Kepala Desa Citepus: ‘Kami Kecolongan’
Kepala Desa Citepus, Koswara, mengungkapkan kekecewaannya terhadap pembangunan ini. Menurutnya, pihak desa tidak mendapat informasi atau koordinasi apapun mengenai rencana pembangunan atau izin usaha yang diberikan kepada pengelola glamping tersebut.
“Tidak ada (koordinasi), makanya dari itu kami merasa kecolongan, tidak ada kordinasi kaitan rencana pembangunan dan segala macam. Ini awalnya ada laporan dari masyarakat bahwa pantai ini dipagar dan juga dijadikan apa gitu, yang jelas untuk ini pantai ini dipagar untuk dijadikan bisnis,” ujar Koswara pada Senin (8/12).

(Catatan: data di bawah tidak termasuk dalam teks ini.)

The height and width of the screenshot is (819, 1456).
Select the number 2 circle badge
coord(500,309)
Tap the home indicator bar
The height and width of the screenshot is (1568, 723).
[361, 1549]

Koswara juga mengungkapkan bahwa pembangunan tersebut telah berlangsung selama kurang lebih satu bulan, dan beberapa struktur baru bahkan ditambahkan dalam beberapa hari terakhir.
Protes Warga: Akses Publik Terancam Terbatas
Salah seorang warga setempat, Suryadi (37), mengungkapkan kekecewaannya terhadap sikap pengelola glamping yang dianggap bertindak seolah-olah tanah pantai tersebut adalah milik pribadi. “Mereka bertindak seperti itu, bikin fasilitas tanpa koordinasi sama sekali dengan kami, warga, maupun pemerintah desa,” ujarnya.
“Karna seolah-olah mereka itu melihat milik tanah pribadi, contohnya seperti ini bikin seenaknya tanpa ada kordinasi sama kepala desa, warga masyarakat engga ada,” tutur Suryadi.
Yang lebih meresahkan, menurut Suryadi, adalah rencana pemagaran area pantai. Sejumlah karyawan dan pengelola fasilitas glamping diketahui telah melarang warga untuk melintas di depan tenda-tenda tersebut, yang selama ini merupakan jalur jogging track yang sering digunakan oleh warga setempat.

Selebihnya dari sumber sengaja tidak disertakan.